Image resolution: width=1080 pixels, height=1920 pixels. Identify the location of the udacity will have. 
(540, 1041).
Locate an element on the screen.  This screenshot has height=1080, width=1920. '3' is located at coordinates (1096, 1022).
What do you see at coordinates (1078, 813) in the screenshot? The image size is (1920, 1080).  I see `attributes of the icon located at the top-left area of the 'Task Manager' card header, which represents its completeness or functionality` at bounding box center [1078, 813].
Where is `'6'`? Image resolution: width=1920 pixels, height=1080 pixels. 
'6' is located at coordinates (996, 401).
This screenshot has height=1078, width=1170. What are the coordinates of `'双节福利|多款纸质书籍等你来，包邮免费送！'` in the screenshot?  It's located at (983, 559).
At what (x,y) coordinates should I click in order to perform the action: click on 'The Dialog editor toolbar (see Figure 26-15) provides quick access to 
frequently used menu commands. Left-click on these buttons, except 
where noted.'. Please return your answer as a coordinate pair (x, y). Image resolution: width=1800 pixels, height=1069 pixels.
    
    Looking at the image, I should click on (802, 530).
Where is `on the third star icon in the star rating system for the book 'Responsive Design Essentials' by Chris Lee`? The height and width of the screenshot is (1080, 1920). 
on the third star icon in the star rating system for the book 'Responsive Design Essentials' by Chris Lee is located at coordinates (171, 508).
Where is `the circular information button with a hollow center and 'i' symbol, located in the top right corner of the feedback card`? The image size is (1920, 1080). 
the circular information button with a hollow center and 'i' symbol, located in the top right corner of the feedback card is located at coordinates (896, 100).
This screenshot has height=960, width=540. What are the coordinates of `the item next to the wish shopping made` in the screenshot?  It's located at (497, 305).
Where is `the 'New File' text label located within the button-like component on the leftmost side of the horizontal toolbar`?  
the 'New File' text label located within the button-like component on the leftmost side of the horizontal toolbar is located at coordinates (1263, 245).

Task instructions. Report how many lines above contain the string "toolbar" with matching case, and give only the number.

Full response. 3